**Page extract:**
────────────────────────────────────────

NEW ORLEANS — Buildings collapsed, floods inundated entire neighborhoods and hundreds of desperate residents retreated to wind-blown roofs Monday as one of the most sweeping hurricanes of modern times drilled through the upper Gulf Coast.
Authorities blamed Hurricane Katrina for two highway deaths in Alabama. The casualty toll was expected to mount as conditions improved and rescue workers reached more areas.
The storm weakened slightly and wobbled toward the east just before reaching land, sparing New Orleans the cataclysmic devastation many had feared. But, most agreed, it was more than bad enough.
Katrina’s core roared very close to the below-sea-level city of 485,000 people, slamming eastern sections with one edge of its destructive eye wall. Winds of 100 mph rocked the area. Its storm surge and torrential rain submerged vast regions, with 40,000 homes flooded in St. Bernard Parish alone.
Moreover, it pummeled 270 miles of coastline across four states, striking particularly hard at Gulfport, Miss.
Pat Sullivan, Gulfport’s fire chief, said downtown buildings were “imploding” and the business district was largely under water. “It’s complete devastation,” he said.
Said Mississippi Gov. Haley Barbour: “We know some people got trapped, and we pray they are OK.”

────────────────────────────────────────

**Supplied material:**
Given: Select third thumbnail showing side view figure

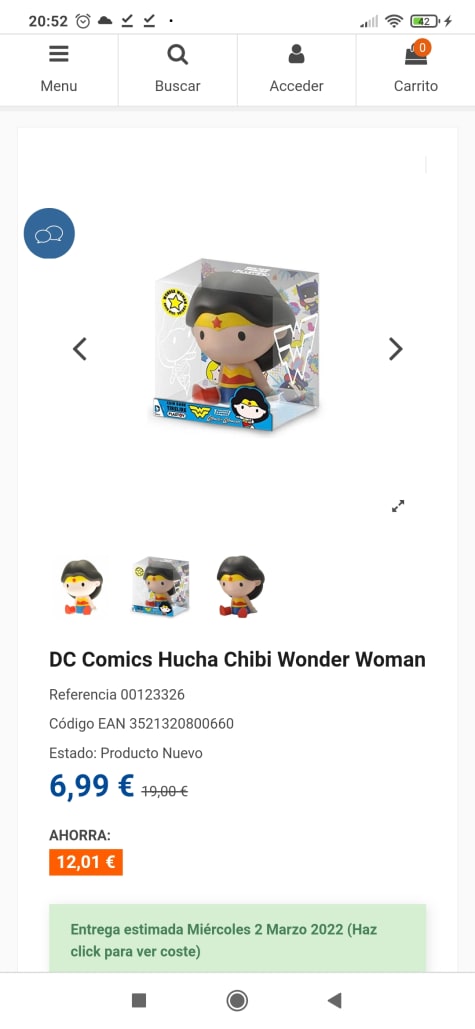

────────────────────────────────────────

**Exercise tasks:**
(A) Print the part of the Hurricane Katrina news report that begins at the words "NEW ORLEANS —" and stops after the words "upper Gulf Coast.".
(B) Carry on the Hurricane Katrina news report from its last sentence.

**Answers for the exercise:**
(A)
NEW ORLEANS — Buildings collapsed, floods inundated entire neighborhoods and hundreds of desperate residents retreated to wind-blown roofs Monday as one of the most sweeping hurricanes of modern times drilled through the upper Gulf Coast.

(B)
New Orleans Mayor C. Ray Nagin said that at least 20 buildings collapsed, including a small apartment complex. Countless windows shattered in high-rise buildings, the curtains of hotel rooms billowing in the wind.
Pieces of roof from the Superdome, a makeshift shelter for about 10,000 people, peeled off and crashed into the 22nd floor of the downtown Hyatt Regency, breaking windows and buckling walls.
Hundreds of Hyatt guests and storm refugees were evacuated out of their rooms around midnight to a third-floor ballroom. They rested on bedspreads and pillows they dragged down from their hotel rooms.
Flood waters breeched at least two of the city’s crucial flood-control levees, Nagin said, and three pumps failed.
Hours after the storm hit, about 200 people remained atop their roofs in New Orleans East and the Lower Ninth Ward after climbing there to escape 10-foot floods.
By mid-afternoon, with the storm largely passed, Nagin said he was grateful the damage wasn’t worse, but he pleaded with residents eager to return to whatever was left of their homes.
“Please be patient,” he said. “There’s nothing for you to come back to right now. There’s water everywhere. When are we going to get life back to normal? I don’t know.”
The city of Gulfport, 55 miles northeast of New Orleans and nearly under the storm’s eye wall, also suffered severe blows.
Hospitals sustained heavy damage, sailboats floated in the middle of U.S. 90, and casinos in the area were said to be deeply flooded.
Along the Mississippi coast, a 28-foot storm surge — the wall of water that accompanies the center of a hurricane — knocked homes and other buildings off their foundations. People trapped in attics and roofs begged for rescue but had to wait hours for assistance.
About 370,000 customers in southeastern Louisiana were without power, along with another 130,000 along the rest of the Gulf Coast.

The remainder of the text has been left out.